Beyond this finding, we discovered three key mental qualities essential for great leadership: mindfulness, selflessness and compassion.
Mindfulness enables leaders to focus on the task at hand, enabling high productivity. Equally, it provides an ability to be truly present with people, clients and stakeholders. Presence in leadership creates better connectedness and loyalty and enables selflessness and compassion.
Selflessness is the opposite of ego-centeredness. A selfless leader is more concerned with the interests and needs of his or her people, organization and society at large than with his or her own needs and desires. Selflessness increases engagement and creativity.
Compassion enables leaders to focus on the well-being and happiness of their people and look for ways to benefit them while keeping the team and organizational objectives in mind. People with compassionate leaders know that they are supported; as a result, trust and cohesion thrives.

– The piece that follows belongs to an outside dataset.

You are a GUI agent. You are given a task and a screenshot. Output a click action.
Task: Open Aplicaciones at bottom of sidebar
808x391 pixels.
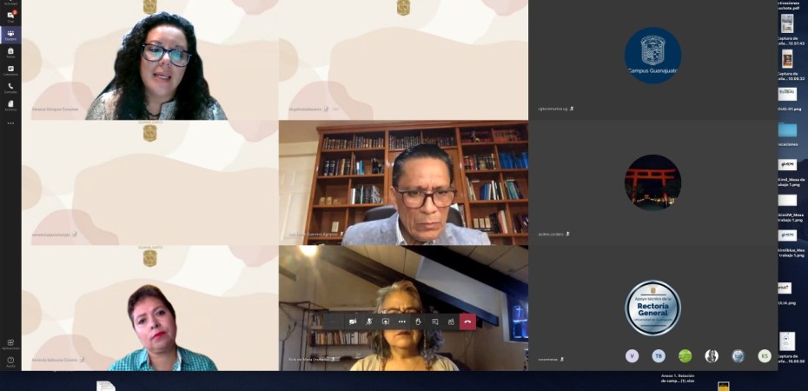10,344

The great news is that mindfulness, selflessness and compassion are all trainable skills. Over the past two decades neuroscientists have discovered that our brain is plastic — it changes throughout our life based on how we use it. Through neuroplasticity, we can train these mental qualities the same way we train any part of our body — by going to the “gym.”
If we want to become more mindful, selfless and compassionate leaders, there are specific mental training exercises that we can do to rewire our brains. In the “mindfulness training gym,” we train our mind to be more focused and aware. In the “selflessness training gym,” we train our mind to be more humble and grateful. In the “compassion training gym,” we train our mind to be of greater benefit to ourselves and others. Through training in the mental gym, we enable mindfulness, selflessness and compassion to become our default way of working and leading.
Integrating mindfulness, selflessness and compassion into a leadership development program is a foundation for success. As one of the leaders we interviewed said, “Leadership today is about unlearning management and relearning being human.”
To start creating more human leaders who can create a more engaged and productive workforce, here are some tips for yourself that you can also consider integrating into your next leadership development program.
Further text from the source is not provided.